Gulsum Kalfa franze os seus lábios, pensativa. — A Angústia, qualquer um pode entender. Ela tem de aceitar a sua nova realidade, só isso. —

—Não acredito que será fácil aceitar que ontem ela era a filha de um rei e hoje é simplesmente uma escrava. — Jamal frisa. Era muita das vezes difícil para uma simples burguesa, imagina para uma monarca. Ele era o único ali que entendia a melancolia nas palavras de Lazima sempre que ela se lamentasse.

— Não poderá fazer birra para sempre. — Gulsum Kalfa dá de ombros.

Jamal se aproveitou da sua distração para levar um doce. Quando a mulher vira para levar a bandeja, nota e logo se volta para ele o dando uma surra com o pano que tinha na mão.

—Jamal Agha, saia da minha cozinha, é já. Fora, vai buscar Lazima. —

Ele saiu a rir e divertindo-se com a senhora que tinha coração mole, mas agia com dureza inexistente.

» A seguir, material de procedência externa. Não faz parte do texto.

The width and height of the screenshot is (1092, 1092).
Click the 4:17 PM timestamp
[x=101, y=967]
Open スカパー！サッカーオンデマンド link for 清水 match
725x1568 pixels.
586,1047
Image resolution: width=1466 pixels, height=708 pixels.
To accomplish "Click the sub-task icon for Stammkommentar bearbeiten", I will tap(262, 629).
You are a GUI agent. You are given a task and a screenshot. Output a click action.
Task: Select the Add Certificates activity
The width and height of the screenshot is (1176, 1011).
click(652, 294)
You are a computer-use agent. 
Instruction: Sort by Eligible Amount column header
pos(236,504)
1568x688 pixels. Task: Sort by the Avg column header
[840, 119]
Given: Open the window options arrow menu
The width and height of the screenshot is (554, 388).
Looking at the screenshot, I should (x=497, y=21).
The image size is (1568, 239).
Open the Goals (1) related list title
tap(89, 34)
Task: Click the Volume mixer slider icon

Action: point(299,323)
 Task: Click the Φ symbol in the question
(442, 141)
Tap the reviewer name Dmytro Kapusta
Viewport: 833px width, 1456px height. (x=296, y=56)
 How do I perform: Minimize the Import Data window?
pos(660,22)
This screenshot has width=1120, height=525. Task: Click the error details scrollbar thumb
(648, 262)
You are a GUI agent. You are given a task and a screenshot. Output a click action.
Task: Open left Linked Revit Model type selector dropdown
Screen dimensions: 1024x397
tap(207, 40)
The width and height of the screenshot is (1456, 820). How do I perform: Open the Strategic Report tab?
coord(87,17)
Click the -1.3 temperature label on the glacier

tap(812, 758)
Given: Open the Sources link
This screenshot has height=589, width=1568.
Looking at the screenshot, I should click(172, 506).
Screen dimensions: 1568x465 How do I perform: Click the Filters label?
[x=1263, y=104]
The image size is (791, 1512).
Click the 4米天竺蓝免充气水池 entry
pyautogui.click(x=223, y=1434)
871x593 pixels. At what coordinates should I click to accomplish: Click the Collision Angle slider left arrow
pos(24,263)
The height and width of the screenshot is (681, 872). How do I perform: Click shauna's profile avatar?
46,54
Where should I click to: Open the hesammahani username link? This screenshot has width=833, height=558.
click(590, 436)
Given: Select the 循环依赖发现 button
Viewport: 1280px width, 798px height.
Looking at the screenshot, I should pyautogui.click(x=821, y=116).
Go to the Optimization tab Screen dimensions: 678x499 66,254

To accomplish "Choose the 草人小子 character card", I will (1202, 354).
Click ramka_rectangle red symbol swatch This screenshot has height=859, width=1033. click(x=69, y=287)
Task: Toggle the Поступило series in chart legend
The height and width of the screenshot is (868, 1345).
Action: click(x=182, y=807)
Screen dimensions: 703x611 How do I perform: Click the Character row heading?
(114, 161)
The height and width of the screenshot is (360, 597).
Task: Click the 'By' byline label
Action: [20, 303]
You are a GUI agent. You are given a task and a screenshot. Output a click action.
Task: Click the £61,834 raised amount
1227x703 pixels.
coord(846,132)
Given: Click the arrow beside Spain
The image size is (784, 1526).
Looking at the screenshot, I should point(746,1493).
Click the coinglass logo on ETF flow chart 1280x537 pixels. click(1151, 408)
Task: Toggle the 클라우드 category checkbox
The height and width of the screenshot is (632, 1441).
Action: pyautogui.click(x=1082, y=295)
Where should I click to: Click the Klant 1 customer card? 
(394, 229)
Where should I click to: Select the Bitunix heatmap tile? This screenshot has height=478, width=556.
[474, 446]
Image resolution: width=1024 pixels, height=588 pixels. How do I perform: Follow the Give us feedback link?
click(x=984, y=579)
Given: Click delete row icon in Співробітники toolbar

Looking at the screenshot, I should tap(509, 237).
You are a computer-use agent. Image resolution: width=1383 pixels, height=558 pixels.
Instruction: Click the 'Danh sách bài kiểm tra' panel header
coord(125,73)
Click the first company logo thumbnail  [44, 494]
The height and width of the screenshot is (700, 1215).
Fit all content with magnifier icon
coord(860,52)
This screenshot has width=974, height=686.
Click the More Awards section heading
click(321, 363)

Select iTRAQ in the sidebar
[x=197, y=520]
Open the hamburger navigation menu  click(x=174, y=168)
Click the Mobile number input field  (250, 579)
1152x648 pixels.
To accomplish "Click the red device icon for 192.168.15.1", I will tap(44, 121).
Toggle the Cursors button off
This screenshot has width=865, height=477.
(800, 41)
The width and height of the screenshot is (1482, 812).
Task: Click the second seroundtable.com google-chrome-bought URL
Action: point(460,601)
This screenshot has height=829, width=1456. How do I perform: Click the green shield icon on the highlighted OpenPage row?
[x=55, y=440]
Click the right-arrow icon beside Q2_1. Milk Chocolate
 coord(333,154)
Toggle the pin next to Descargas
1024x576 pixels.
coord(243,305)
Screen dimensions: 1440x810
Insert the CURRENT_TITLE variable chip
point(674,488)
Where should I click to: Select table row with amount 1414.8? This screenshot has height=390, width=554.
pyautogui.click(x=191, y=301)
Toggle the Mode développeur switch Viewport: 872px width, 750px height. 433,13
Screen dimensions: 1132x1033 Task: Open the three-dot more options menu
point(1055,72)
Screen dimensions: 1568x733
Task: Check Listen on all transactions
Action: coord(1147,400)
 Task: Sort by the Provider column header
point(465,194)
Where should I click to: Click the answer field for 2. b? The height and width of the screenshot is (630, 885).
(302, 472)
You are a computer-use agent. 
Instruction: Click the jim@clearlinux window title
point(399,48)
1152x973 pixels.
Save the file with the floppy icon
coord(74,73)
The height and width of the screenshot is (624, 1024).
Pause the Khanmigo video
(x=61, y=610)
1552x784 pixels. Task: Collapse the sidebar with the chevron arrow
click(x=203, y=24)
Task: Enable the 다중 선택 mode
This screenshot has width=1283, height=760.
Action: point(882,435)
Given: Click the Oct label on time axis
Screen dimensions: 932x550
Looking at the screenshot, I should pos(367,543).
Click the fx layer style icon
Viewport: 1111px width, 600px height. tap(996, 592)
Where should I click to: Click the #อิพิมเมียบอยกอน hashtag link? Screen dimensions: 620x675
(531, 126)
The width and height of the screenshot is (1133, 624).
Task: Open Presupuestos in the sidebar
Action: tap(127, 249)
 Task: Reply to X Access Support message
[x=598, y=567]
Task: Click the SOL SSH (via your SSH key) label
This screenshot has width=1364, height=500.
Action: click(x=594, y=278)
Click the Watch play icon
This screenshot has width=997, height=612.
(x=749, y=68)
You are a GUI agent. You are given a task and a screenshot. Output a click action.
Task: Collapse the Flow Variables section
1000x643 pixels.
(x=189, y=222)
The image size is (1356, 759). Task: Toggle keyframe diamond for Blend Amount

Quando ele, não mais estava ali, ela pegou o seu lanche, que dizia ser para a Valide e foi-se sentar num cantinho para degustar da paz que finalmente descera dos céus, quando estava todo o mundo se recolhendo.

Lazima se sentava a olhar para porta por onde ela entrara pela primeira vez. Jamal a viu de longe e aproximou-se dela devagar, olhou para ela e depois abriu a porta.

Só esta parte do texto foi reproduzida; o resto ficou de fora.